İsrail-Hamas arasında başlayan savaşla birlikte ABD, Tel Aviv'e yönelik açık desteğini kısa süre sonra açıkladı. Üç adet devasa uçak gemisini bölgeye gönderen Washington ayrıca ABD ordusundan askerleri İsrail'e yardım etmesi için Orta Doğu'ya gönderdi. ABD Kongresi savaşın hemen başında İsrail'e yönelik bir maddi destek paketi yayınladı dahası, İsrail'in kullandığı birçok silah, füze ve ekipman Amerikalı şirketler tarafından üretiliyor. Bu bağlamda dördüncü ayına yaklaşan savaşta şimdiye kadar 25 bine yakın Gazzeli İsrail ordusu tarafından öldürüldü.
ABD Dışişleri Bakanı Blinken İsviçre'de düzenlenen Dünya Ekonomik Forumu'nda konuştu. Blinken burada Orta Doğu'da yeni bir "denklemin" oluştuğunu ve "dönüm noktasına" gelindiğini dile getirdi. Bir gazetecinin kendisine yönelttiği "Yahudilerin hayatları Filistinlilerin, Müslümanların ve Hristiyanların hayatlarından daha mı önemli?" sorusuna Blinken İsrail'e verdikleri büyük askeri ve maddi desteğe rağmen tek kelimelik bir yanıt vererek "hayır" dedi ve ekledi:
"Benim için, birçoğumuz için, Gazze'de her gün gördüklerimiz iç burkucu. Masum erkekler, kadınlar ve çocukların yaşadığı acılar yüreğimi parçalıyor"
Açıklamalarının devamında Blinken, Hamas nedeniyle Orta Doğu'daki savaşın başladığını öne sürdü ve 1200 İsraillinin yaşamını yitirdiğini hatırlattı.
Bölgede iki devletli bir çözüm önerisinde bulunduklarını belirten Blinken, savaş sonrası Suudi Arabistan ve Filistin devleti de dahil olmak üzere İsrail ile normalleşme adımlarının atılmasın gerektiğini kaydetti.
İslamabad yönetimi, İran Devrim Muhafızları'nın sınırdaki Belucistan'a füze saldırıları düzenlemesinin ardından Tahran'daki büyükelçisini geri çağırdı.
Pakistan ayrıca, İran'ın İslamabad Büyükelçisi'nin Pakistan'a dönmesine izin vermediğini de ekledi.
Moskova, Rusya lideri Vladimir Putin ile İranlı mevkidaşı İbrahim Reisi'nin kısa süre içerisinde yeni bir stratejik anlaşma imzalayacağını duyurdu.

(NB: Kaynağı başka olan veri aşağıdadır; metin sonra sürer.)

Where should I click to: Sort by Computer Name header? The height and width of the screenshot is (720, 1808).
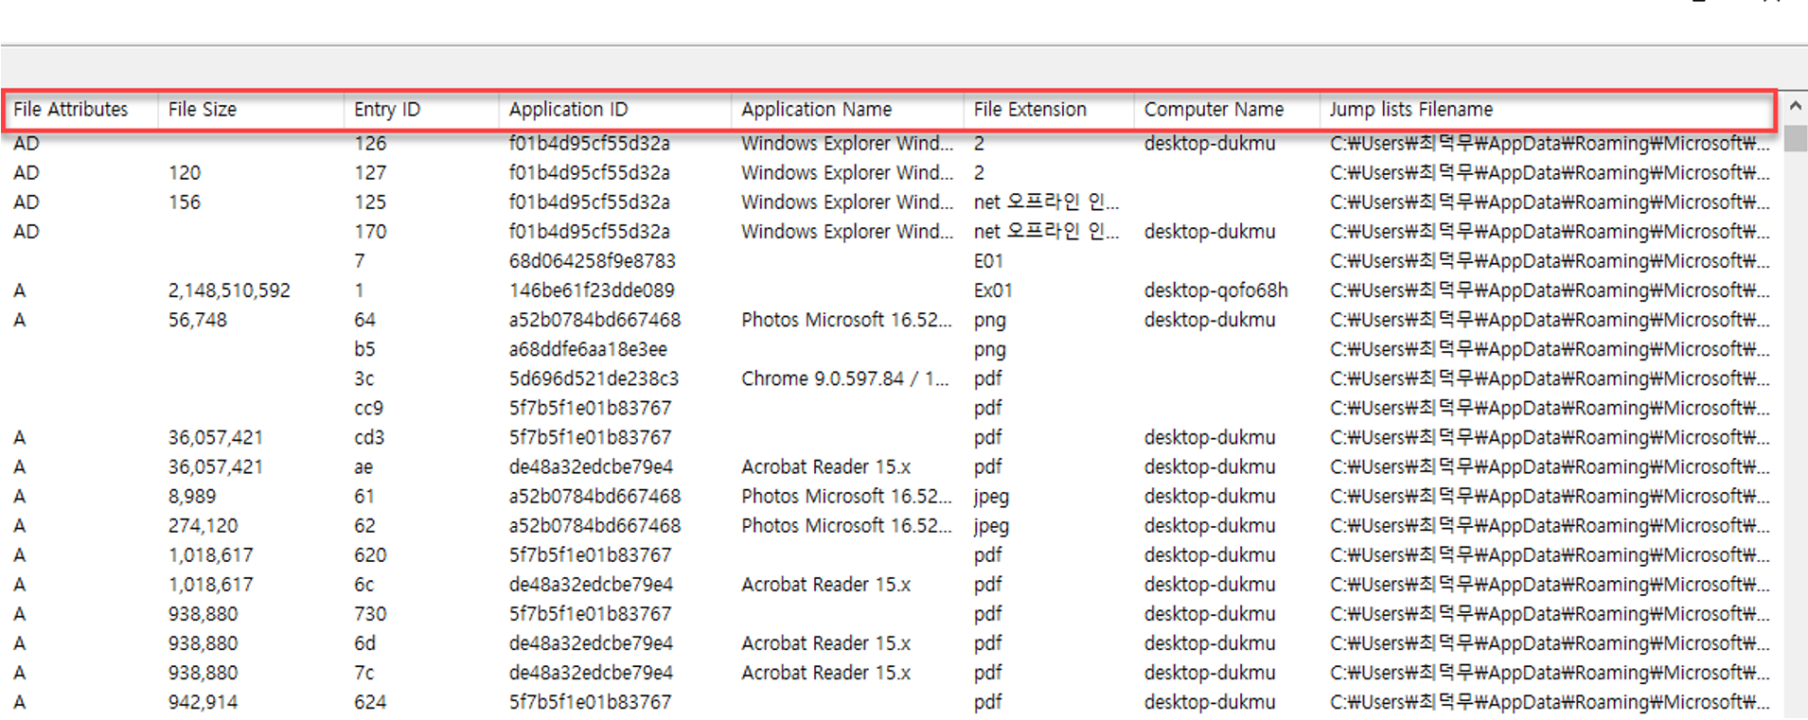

Rusya Dışişleri Bakanlığı sözcüsü Maria Zaharova, hazırlıkları son aşamasına gelen anlaşmanın Moskova ve Tahran arasındaki stratejik ortaklığı pekiştireceğini dile getirdi.
2023'ün son haftalarında Kremlin Sarayı'nda buluşan Putin ve Reisi'nin görüşmesi beş saat sürdü.
İran ve Rusya arasında giderek büyüyen askeri, siyasi ve ticari ilişkiler, ABD, İsrail ve diğer Batılı müttefiklerini endişelendiriyor.
Maria Zaharova, iki ülke arasındaki ilişkilerin eşi benzeri görülmemiş bir dönemden geçtiğini belirtti, yeni anlaşmanın imzalanmasının geç bile kaldığını söyledi. Zaharova'ya göre, uluslararası şartlar değiştiği için anlaşmanın imzalanması daha da önem kazandı.
İran, geçtiğimiz yıl sonbaharda Rusya'dan Su-35 savaş uçakları ve Mi-28 muharebe helikopterleri gibi silahların satın alınmasında son düzenlemelerin yapıldığını duyurmuştu.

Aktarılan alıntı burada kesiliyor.